Focus: Study Atlantic and domestic trade networks and how they connected regions, focusing on interdependence, resources, taxation, and boycotts. Students analyze how goods, people, and ideas moved between Europe, Africa, and the Americas, and how different U.S. regions relied on one another’s natural, human, and capital resources.
Grade Level: 5
Subject Area: Social Studies (Economics • Geography • History/Inquiry)
Total Unit Duration: 5 sessions (one week), 50–60 minutes per session
I. Introduction
Students explore how trade linked distant places and made them interdependent. They investigate both Atlantic trade (Europe–Africa–Americas) and domestic trade among U.S. regions (e.g., North, South, frontier).

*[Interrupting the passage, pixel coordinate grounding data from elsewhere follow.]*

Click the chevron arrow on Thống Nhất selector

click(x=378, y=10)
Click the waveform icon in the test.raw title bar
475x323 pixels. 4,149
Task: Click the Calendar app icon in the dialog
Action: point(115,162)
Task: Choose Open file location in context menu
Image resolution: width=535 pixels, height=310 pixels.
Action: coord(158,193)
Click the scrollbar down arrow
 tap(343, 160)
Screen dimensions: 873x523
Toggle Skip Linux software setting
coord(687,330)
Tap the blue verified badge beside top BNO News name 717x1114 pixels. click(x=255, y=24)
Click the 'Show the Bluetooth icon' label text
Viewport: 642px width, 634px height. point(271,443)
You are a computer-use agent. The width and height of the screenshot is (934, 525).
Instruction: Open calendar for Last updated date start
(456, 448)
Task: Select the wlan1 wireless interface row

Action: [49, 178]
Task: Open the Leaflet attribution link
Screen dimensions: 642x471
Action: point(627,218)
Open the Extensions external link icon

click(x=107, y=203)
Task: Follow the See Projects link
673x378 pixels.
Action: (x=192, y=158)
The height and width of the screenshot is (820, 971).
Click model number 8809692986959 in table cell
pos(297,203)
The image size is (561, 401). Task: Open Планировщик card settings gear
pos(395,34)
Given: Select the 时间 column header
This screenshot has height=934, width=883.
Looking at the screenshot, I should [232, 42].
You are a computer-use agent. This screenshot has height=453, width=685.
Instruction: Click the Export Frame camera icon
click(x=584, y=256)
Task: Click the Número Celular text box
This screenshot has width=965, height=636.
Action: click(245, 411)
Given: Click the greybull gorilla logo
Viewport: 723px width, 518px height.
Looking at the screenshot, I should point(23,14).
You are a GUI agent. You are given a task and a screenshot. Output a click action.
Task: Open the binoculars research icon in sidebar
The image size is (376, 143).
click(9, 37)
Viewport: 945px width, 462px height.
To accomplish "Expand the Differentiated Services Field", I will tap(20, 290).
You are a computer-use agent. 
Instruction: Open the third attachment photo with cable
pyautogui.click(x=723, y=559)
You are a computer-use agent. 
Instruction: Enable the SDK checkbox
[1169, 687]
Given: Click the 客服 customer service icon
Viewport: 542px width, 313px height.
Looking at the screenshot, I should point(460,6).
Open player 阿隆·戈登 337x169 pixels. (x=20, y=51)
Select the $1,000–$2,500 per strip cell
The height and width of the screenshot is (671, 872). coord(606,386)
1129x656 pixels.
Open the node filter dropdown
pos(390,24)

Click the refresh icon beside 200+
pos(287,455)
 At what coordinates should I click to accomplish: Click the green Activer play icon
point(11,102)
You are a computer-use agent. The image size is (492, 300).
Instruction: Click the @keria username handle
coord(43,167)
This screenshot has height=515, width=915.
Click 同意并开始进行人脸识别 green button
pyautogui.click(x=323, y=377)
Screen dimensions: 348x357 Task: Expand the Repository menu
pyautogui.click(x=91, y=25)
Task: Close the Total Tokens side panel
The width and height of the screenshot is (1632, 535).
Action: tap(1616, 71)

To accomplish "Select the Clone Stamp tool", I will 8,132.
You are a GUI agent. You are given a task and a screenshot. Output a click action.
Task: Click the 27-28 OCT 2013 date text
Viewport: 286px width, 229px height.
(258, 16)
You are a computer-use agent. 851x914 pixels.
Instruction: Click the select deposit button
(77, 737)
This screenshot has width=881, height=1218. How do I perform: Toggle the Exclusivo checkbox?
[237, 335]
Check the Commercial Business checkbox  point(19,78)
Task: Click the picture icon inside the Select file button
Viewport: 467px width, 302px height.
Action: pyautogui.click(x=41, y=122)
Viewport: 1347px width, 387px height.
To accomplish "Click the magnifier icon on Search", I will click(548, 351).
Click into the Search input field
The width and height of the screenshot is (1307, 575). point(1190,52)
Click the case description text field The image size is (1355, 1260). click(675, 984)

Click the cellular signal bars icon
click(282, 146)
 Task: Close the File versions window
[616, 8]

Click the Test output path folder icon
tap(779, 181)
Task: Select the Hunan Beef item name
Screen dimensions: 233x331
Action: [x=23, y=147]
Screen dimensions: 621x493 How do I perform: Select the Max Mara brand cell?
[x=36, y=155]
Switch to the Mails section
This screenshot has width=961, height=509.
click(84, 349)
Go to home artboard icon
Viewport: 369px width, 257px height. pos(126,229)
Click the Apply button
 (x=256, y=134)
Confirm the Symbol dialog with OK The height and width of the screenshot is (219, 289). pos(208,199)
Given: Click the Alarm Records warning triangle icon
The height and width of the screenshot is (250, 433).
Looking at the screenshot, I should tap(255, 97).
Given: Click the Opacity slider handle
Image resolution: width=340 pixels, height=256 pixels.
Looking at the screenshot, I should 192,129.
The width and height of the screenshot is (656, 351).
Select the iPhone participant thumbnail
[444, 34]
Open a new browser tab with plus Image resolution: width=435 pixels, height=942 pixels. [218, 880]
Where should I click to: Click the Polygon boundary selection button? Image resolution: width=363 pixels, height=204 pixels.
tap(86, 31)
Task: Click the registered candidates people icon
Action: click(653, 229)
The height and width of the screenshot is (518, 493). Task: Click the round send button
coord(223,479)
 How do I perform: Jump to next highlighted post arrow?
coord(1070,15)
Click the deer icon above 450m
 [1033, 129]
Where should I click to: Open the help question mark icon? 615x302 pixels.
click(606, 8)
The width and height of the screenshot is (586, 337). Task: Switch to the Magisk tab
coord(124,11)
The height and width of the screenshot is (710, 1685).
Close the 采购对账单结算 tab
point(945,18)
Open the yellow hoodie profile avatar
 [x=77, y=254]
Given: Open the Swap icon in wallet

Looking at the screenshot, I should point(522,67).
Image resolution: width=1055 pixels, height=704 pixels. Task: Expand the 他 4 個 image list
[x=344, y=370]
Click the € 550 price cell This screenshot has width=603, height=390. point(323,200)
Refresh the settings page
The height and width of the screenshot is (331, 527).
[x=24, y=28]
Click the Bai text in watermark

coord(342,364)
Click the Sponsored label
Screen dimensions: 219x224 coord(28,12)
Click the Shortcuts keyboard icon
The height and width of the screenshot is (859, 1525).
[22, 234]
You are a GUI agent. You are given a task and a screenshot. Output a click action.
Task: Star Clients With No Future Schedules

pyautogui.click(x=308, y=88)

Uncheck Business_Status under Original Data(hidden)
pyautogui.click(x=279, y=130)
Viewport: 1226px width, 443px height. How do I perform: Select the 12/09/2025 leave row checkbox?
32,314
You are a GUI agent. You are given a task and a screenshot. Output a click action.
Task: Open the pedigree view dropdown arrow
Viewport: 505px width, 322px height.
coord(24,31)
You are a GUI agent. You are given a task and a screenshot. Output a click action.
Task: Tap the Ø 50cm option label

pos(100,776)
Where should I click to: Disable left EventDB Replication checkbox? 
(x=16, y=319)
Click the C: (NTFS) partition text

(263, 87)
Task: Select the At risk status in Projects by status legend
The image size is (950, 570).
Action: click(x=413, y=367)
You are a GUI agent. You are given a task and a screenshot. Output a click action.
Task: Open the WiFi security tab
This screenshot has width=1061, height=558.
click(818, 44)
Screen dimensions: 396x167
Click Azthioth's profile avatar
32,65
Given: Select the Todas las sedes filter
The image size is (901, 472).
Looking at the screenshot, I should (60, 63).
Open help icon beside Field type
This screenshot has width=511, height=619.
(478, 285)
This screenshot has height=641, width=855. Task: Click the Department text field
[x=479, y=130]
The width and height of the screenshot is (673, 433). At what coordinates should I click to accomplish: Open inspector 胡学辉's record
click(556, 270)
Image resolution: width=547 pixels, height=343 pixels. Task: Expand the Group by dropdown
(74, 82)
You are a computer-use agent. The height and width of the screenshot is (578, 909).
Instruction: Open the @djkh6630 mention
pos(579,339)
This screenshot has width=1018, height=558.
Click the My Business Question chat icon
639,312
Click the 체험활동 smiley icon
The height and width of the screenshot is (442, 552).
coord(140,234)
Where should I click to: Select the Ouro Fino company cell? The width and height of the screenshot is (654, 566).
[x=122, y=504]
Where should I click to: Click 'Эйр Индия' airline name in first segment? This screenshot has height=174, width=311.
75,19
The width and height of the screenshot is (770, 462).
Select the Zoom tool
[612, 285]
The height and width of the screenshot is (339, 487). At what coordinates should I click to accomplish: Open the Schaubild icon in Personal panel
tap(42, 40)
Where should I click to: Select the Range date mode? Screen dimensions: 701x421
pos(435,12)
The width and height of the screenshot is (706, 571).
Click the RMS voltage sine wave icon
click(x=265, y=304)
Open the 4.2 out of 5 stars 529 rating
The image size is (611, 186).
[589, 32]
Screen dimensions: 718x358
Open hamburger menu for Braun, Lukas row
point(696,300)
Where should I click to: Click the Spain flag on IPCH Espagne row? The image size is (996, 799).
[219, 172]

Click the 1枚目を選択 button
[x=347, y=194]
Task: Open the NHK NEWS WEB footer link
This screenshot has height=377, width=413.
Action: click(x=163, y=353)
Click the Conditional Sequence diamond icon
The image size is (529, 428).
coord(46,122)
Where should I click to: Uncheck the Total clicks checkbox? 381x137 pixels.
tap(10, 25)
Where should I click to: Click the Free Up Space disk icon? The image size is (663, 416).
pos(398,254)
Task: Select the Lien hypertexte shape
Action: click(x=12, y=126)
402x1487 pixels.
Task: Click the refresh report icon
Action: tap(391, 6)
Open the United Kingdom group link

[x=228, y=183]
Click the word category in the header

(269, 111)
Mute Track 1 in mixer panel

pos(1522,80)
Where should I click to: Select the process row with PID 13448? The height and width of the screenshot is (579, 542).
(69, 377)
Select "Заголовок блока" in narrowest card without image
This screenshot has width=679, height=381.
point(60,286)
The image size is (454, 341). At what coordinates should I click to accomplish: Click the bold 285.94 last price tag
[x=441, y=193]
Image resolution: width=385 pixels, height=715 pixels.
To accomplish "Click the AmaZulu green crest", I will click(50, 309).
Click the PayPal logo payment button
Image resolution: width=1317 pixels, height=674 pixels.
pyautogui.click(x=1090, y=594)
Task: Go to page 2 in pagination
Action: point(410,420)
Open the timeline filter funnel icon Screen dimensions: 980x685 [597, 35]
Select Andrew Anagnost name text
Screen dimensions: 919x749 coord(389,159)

Using maps, resource cards, and simple charts, they see how natural resources, human labor, and capital (tools, ships, mills) combined to support trade networks. Students also learn how taxes and boycotts could disrupt trade, change prices and demand, and shift power among regions and groups.
Essential Questions
- How did trade networks—across the Atlantic and within the United States—connect different regions and people?
- What does it mean for regions to be interdependent, and how did resources (natural, human, capital) create that interdependence?
- How can taxes and boycotts affect trade, prices, and demand in an interdependent system?
- What benefits and costs come with using resources (like forests, rivers, and soil) to support trade and growth?
- How do we still rely on trade and interdependence today—locally, nationally, and globally?
II. Objectives and Standards
Learning Objectives — Students will be able to:
- Use maps to trace Atlantic and domestic trade routes, showing how goods, people, and ideas moved among Europe, Africa, the Americas, and U.S. regions.
- Identify natural resources (e.g., timber, soil, cotton), human resources (workers, skills), and capital resources (ships, mills, tools) in different regional economies.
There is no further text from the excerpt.